[khmer] khmer/khmer-protocols confusion

Francesco Rubino
Mon Feb 24 09:22:25 PST 2014

Hi Michael,

thanks for your reply. I wasn't sure about the version because I did find some documentation online about version 0.8.x and I got confused. Regarding the casava format, this is the page: http://khmer.readthedocs.org/en/latest/scripts.html?

In the section about read handling it mention the format @name/1 as the latest.

Should I change my files to be interleaved and with the headers in the old format (the one ending in /1 or /2) to make sure I

don't run into problems in some of khmer scripts?

I have code to interleave and detect the and convert the header format anyway, so it won't really be a problem, but I'd prefer not to if possible.


Michael R. Crusoe
24 February 2014 17:07
To: Francesco Rubino [frr11]
Cc: khmer at lists.idyll.org
Subject: Re: [khmer] khmer/khmer-protocols confusion

On Mon, Feb 24, 2014 at 10:58 AM, Francesco Rubino wrote:
Hello all,

Hello Francesco,

Thank you for using the khmer suite and for your questions.

I've read part of the documentation of khmer and I'm interested in using it to either partition or normalise a meta-transcriptome I have. I have a bit of confusion about the versions of the software, though. I have a few questions I hope you can answer:

1) I've read both about a khmer 0.7.x (http://khmer.readthedocs.org/en/latest/) and a 0.8.x (https://github.com/ctb/khmer/releases). Which should I use?

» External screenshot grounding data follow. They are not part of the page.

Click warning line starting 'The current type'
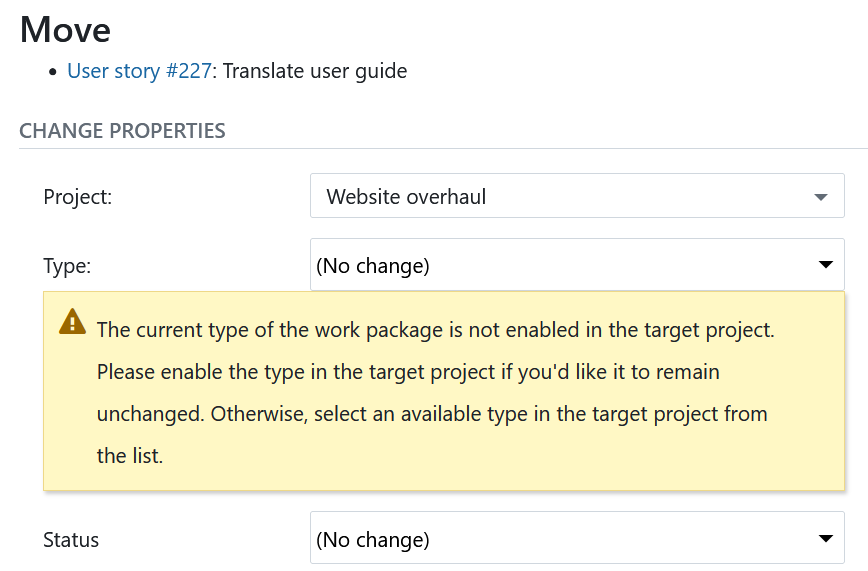This screenshot has height=571, width=868. tap(435, 329)

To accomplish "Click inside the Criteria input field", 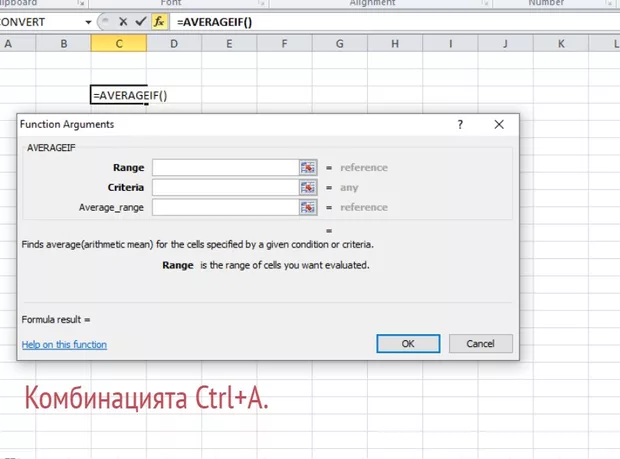I will (x=225, y=187).
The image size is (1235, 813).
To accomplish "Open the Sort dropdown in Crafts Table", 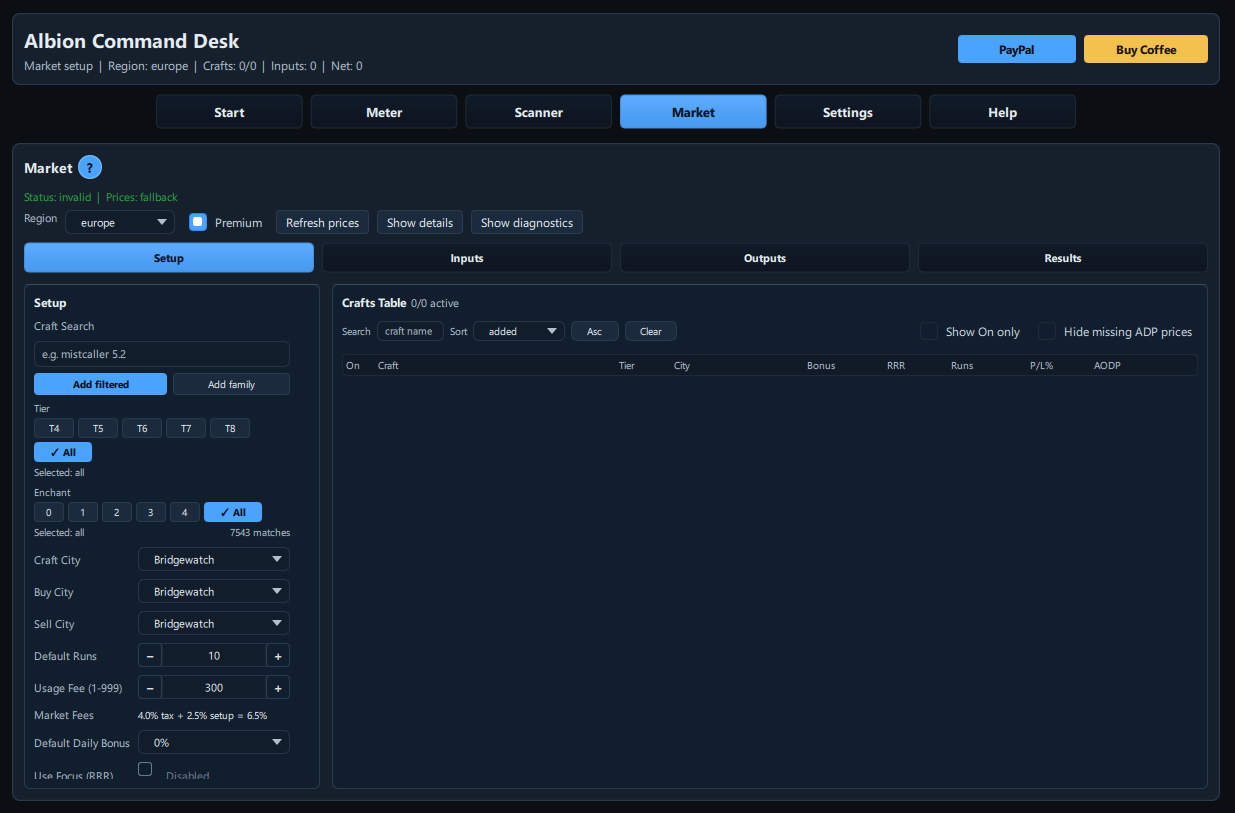I will (x=518, y=331).

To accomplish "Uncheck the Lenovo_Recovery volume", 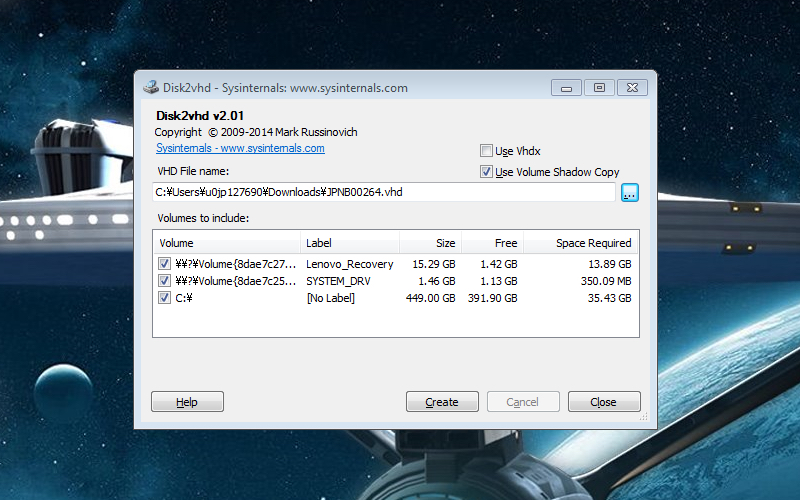I will point(164,264).
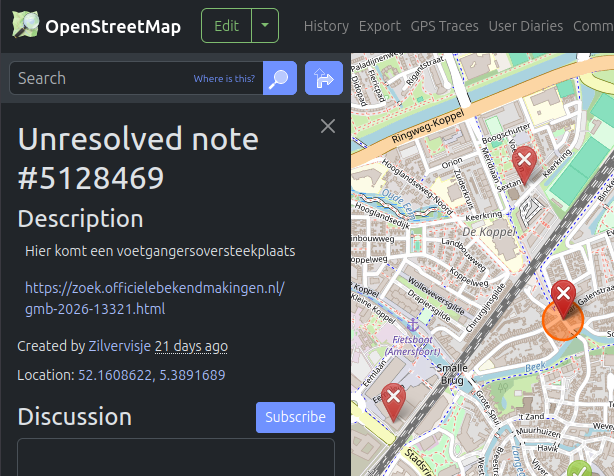Viewport: 614px width, 476px height.
Task: Click the 'Where is this?' link
Action: point(225,78)
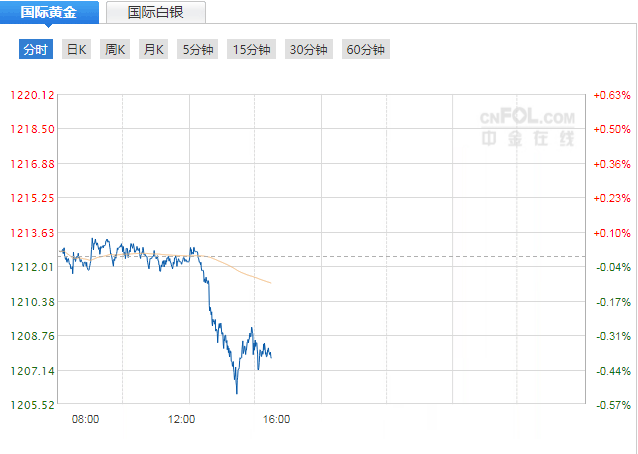Show the 周K weekly chart
The image size is (638, 454).
tap(115, 49)
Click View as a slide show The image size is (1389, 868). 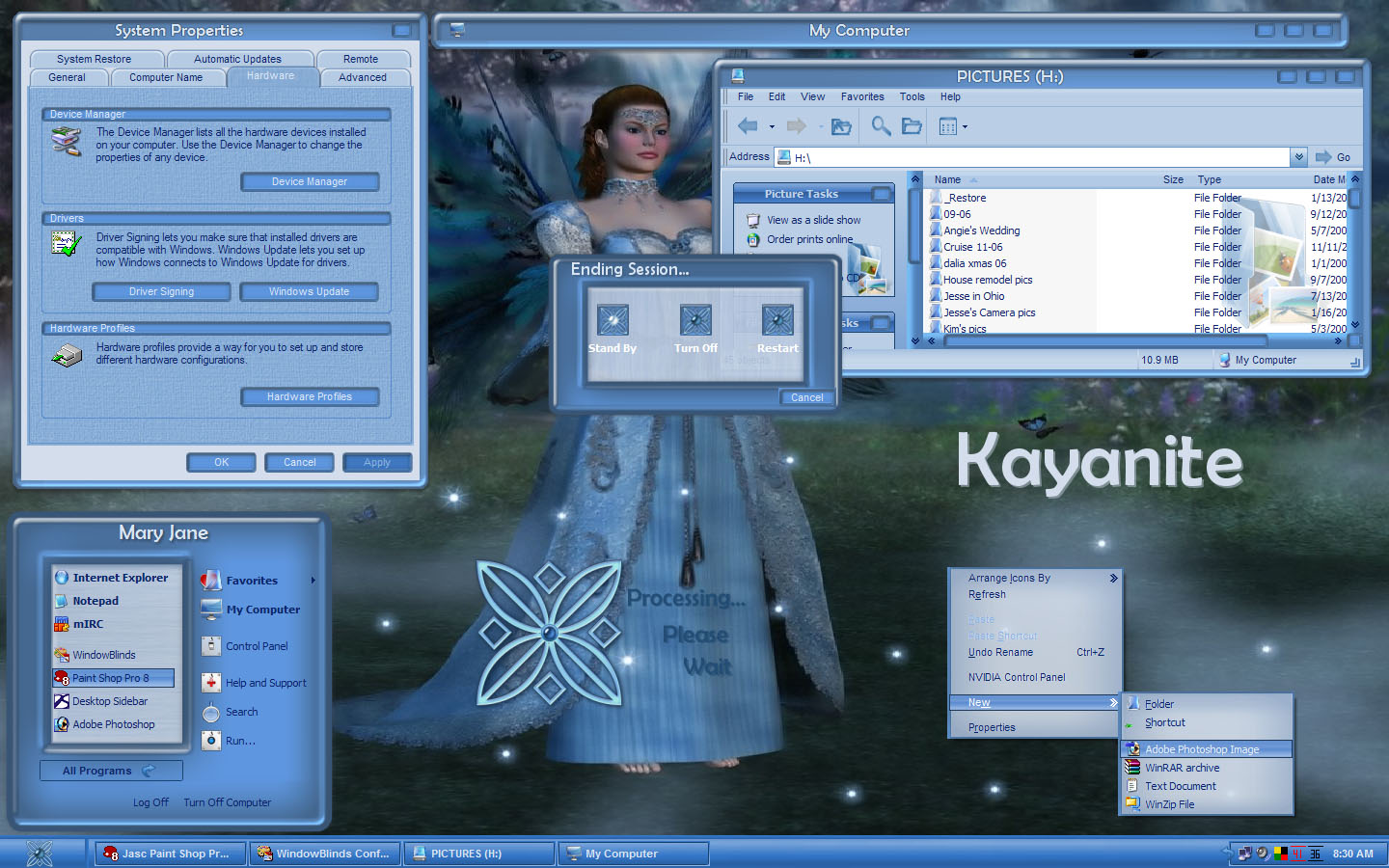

The official GitHub repository for khmer is https://github.com/ged-lab/khmer. The latest current release is v0.7.1. Our primary method for distribution is via the Python Package Index ( https://pypi.python.org/pypi/khmer ) using the `pip` command as documented in http://khmer.readthedocs.org/en/latest/

GitHub will present any branch or tag as a release. Titus's personal repository has a branch named "protocols-v0.8.3" in reference to the version of khmer-protocols not of the khmer project itself.

2) I see in the documentation that you need to interleave the fastq files if using paired-end data. Why do you refer as "@name/1" as the new casava format? I thought that one is the old one.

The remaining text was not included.